Some of it's got so close that you wouldn't even categorise it as images, it's just there, like an emoji. When you think of imagery, you think of photography like medium format photography or SLR photography. But with [an image or video taken on] a phone, it just feels like reality.

Do you think that we lose something when we document our lives like this? Are we less in the moment?

That's the narrative we all know, but I'm not sure. Even the other day, we saw the moment where LeBron James became the highest-scoring NBA player of all time and there were those amazing photos of the crowd where they all have their phones up except Phill Knight, who co-founded Nike. The conversation around that was that the other people in the crowd weren't living in the moment, because they were recording it on their phones. I don't know if I agree, because how many times have you filmed something and you've been looking at the thing and not the screen?

When you look back at what people were saying when the printing press was invented and books started circulating, some of the quotes sound like they could be said today about phones. We project our collective fears onto new technology. In 50 years' time, there's going to be something else and people are going to be like, "why can't we go back to when we were on our phones?" I'm telling you, that's going to happen!


It's interesting, the suggestion that we waste our lives by documenting it online. If anything, we document our lives online because we're grappling with mortality and we want to leave some kind of record.

☆ ☆ ☆ ☆ ☆ ☆ ☆

● **Aim of the exercise**: In the text on phone photography, what milestone was LeBron James reaching when the crowd photos were taken?

● **Dataset records**:

☆ ☆ ☆ ☆ ☆ ☆ ☆

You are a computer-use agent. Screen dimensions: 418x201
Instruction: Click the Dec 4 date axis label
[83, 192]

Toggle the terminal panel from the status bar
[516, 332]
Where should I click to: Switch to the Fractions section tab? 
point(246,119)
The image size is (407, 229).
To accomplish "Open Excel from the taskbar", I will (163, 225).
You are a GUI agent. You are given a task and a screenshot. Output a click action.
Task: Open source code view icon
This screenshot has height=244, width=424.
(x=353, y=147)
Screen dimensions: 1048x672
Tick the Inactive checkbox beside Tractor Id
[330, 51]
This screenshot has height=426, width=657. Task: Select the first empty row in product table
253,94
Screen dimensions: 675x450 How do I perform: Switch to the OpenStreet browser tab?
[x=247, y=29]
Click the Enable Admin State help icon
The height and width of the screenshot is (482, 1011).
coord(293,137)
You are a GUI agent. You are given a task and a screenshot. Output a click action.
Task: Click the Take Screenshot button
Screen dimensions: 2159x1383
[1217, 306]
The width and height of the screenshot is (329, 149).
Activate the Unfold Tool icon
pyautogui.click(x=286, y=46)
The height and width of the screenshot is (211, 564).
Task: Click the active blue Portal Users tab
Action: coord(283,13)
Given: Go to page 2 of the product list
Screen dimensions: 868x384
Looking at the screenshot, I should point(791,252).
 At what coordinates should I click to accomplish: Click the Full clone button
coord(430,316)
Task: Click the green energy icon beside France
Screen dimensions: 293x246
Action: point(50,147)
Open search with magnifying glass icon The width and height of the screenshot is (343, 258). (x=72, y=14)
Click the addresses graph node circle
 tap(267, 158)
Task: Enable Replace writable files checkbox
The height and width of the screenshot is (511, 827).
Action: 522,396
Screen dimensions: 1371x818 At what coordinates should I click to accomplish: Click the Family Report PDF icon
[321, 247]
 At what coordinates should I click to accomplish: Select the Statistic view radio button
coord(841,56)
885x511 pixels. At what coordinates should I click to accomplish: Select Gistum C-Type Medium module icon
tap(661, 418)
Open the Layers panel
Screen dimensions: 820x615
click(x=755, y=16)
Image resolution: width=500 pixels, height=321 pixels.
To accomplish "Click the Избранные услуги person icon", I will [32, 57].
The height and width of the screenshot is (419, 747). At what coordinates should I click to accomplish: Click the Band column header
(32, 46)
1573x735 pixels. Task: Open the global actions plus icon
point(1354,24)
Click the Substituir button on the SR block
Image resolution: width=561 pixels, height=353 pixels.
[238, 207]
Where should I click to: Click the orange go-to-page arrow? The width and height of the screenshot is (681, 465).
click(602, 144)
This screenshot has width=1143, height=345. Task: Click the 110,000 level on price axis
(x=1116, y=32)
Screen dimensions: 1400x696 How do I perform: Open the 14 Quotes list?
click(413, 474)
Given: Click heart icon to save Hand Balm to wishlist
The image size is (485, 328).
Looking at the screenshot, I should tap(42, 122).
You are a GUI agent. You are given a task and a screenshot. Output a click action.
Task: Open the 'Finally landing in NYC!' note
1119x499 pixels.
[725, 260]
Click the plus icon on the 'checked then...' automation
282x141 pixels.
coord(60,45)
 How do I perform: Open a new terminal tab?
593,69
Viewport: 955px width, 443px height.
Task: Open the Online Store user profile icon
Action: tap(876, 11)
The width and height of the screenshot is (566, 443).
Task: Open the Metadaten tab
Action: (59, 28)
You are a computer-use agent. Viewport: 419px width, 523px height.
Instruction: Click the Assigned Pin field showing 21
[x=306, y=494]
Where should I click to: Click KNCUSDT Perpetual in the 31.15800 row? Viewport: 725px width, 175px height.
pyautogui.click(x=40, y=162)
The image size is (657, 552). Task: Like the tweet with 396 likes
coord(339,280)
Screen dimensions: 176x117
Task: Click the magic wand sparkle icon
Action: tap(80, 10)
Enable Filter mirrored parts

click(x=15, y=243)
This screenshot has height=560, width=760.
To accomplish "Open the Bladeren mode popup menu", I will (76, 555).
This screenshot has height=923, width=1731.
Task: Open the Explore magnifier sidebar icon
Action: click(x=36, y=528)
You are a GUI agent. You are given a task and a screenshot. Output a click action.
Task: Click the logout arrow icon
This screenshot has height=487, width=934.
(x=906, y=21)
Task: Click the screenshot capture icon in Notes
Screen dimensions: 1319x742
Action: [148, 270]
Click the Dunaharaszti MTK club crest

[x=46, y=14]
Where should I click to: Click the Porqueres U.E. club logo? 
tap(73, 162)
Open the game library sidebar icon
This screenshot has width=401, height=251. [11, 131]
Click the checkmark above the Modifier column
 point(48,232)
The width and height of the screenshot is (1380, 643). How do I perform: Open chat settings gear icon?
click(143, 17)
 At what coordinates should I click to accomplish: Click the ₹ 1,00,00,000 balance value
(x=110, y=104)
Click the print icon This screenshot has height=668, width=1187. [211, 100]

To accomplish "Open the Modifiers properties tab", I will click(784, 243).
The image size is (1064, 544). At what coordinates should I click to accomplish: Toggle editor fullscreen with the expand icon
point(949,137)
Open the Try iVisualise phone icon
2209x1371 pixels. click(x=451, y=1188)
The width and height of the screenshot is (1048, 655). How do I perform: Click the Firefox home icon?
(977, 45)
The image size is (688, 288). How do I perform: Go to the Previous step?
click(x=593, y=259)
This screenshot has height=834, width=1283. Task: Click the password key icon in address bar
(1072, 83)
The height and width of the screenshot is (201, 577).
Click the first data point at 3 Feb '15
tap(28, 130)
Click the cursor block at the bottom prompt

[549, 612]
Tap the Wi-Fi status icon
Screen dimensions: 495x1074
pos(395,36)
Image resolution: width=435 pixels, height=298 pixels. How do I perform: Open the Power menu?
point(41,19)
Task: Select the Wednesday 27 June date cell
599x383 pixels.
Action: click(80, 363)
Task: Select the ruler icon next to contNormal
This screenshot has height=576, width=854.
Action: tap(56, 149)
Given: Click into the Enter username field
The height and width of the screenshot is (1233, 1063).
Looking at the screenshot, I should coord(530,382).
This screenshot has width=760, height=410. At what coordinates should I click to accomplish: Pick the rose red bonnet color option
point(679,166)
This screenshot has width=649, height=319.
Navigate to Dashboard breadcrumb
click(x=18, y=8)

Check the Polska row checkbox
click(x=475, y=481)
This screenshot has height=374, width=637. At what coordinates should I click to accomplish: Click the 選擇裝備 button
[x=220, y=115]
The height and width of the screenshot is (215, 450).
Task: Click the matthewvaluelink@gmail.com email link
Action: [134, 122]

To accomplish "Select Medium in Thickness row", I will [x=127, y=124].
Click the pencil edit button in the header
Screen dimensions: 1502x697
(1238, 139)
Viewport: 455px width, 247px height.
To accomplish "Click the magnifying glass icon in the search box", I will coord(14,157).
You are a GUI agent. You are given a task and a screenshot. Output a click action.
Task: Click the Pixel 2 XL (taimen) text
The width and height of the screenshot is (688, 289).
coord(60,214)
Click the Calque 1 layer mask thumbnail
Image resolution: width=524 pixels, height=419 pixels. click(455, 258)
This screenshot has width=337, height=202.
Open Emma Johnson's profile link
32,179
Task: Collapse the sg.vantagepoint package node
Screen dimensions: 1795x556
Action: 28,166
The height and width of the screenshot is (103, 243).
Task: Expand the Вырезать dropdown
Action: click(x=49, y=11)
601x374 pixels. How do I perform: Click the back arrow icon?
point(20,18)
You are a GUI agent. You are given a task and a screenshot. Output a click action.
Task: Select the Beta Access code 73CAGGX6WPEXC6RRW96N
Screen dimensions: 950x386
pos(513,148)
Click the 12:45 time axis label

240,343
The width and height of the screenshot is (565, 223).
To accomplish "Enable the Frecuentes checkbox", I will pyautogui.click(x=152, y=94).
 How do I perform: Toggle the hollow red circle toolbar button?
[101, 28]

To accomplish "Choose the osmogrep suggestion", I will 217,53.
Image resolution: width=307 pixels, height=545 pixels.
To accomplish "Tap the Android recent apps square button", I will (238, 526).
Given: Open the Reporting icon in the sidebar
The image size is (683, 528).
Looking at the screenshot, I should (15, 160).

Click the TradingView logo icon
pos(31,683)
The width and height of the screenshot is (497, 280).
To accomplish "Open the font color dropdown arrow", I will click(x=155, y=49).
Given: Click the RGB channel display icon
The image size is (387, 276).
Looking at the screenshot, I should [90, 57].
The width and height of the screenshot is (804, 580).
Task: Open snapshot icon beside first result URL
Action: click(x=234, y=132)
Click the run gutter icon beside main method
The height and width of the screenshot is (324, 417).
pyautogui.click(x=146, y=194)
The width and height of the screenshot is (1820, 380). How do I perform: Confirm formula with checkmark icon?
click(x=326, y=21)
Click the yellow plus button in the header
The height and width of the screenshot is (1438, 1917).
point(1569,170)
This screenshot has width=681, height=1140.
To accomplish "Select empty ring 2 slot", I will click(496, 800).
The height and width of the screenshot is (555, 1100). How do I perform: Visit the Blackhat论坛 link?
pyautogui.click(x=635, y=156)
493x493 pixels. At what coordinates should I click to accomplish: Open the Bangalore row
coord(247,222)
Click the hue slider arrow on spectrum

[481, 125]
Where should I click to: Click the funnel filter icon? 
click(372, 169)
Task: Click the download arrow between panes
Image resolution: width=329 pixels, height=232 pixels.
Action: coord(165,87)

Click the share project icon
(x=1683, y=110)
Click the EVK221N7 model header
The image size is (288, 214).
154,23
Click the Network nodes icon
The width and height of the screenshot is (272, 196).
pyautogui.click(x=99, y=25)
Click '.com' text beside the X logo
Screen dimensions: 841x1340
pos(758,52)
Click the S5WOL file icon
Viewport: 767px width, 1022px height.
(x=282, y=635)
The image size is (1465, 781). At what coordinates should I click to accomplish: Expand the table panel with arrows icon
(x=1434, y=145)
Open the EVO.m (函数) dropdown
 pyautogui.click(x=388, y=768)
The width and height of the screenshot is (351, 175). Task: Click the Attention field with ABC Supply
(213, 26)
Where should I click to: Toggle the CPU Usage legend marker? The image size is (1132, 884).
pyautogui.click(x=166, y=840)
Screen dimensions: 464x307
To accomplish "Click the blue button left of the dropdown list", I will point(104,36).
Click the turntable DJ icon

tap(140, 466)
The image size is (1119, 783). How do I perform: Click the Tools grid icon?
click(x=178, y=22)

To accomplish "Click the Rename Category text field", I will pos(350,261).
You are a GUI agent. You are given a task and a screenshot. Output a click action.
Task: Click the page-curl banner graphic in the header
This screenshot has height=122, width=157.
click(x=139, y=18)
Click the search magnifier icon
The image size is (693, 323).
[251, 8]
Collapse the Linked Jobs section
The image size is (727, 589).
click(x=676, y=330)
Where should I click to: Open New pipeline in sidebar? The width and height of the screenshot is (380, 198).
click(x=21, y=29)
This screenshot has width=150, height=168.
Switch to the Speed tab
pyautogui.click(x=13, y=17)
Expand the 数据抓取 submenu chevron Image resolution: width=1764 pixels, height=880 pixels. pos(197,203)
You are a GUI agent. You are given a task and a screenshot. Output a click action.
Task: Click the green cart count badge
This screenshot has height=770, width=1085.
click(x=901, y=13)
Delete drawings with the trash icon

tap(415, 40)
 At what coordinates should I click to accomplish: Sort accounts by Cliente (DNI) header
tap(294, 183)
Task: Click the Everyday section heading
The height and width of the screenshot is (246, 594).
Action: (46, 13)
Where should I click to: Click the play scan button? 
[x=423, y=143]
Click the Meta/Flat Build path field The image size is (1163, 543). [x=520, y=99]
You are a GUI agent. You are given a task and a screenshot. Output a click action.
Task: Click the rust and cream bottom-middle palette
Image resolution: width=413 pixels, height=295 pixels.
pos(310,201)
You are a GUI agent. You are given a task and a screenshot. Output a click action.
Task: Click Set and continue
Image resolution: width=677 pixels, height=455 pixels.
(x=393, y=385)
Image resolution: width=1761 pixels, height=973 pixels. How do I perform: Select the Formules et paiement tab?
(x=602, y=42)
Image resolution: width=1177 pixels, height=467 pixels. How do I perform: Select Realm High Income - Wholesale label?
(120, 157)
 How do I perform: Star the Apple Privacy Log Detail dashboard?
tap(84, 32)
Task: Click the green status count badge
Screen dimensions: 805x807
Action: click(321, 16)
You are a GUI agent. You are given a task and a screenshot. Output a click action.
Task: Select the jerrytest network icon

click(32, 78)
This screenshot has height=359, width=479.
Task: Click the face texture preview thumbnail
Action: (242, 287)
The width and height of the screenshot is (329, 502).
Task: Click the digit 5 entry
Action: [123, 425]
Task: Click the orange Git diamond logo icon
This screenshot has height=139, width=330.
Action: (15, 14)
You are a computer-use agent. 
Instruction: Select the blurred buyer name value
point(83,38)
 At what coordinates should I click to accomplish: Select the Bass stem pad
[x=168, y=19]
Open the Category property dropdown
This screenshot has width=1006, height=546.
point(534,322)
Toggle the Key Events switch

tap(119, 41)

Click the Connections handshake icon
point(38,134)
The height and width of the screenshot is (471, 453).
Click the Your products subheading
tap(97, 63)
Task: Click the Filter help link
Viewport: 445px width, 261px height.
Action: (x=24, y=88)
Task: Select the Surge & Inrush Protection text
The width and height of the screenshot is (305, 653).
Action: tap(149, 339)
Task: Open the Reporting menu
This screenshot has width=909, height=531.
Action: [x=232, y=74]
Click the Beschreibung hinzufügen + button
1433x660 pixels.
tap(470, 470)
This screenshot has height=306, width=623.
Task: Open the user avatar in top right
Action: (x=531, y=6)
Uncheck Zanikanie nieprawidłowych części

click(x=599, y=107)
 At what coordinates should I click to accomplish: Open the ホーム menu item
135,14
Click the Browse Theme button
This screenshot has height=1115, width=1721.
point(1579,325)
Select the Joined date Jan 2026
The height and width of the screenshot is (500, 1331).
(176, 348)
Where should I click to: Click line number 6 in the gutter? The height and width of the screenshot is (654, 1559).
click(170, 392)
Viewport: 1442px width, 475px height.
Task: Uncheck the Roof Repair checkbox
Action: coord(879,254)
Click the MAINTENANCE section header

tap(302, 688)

☆ ☆ ☆ ☆ ☆ ☆ ☆

● **Final result**: He became the highest-scoring NBA player of all time.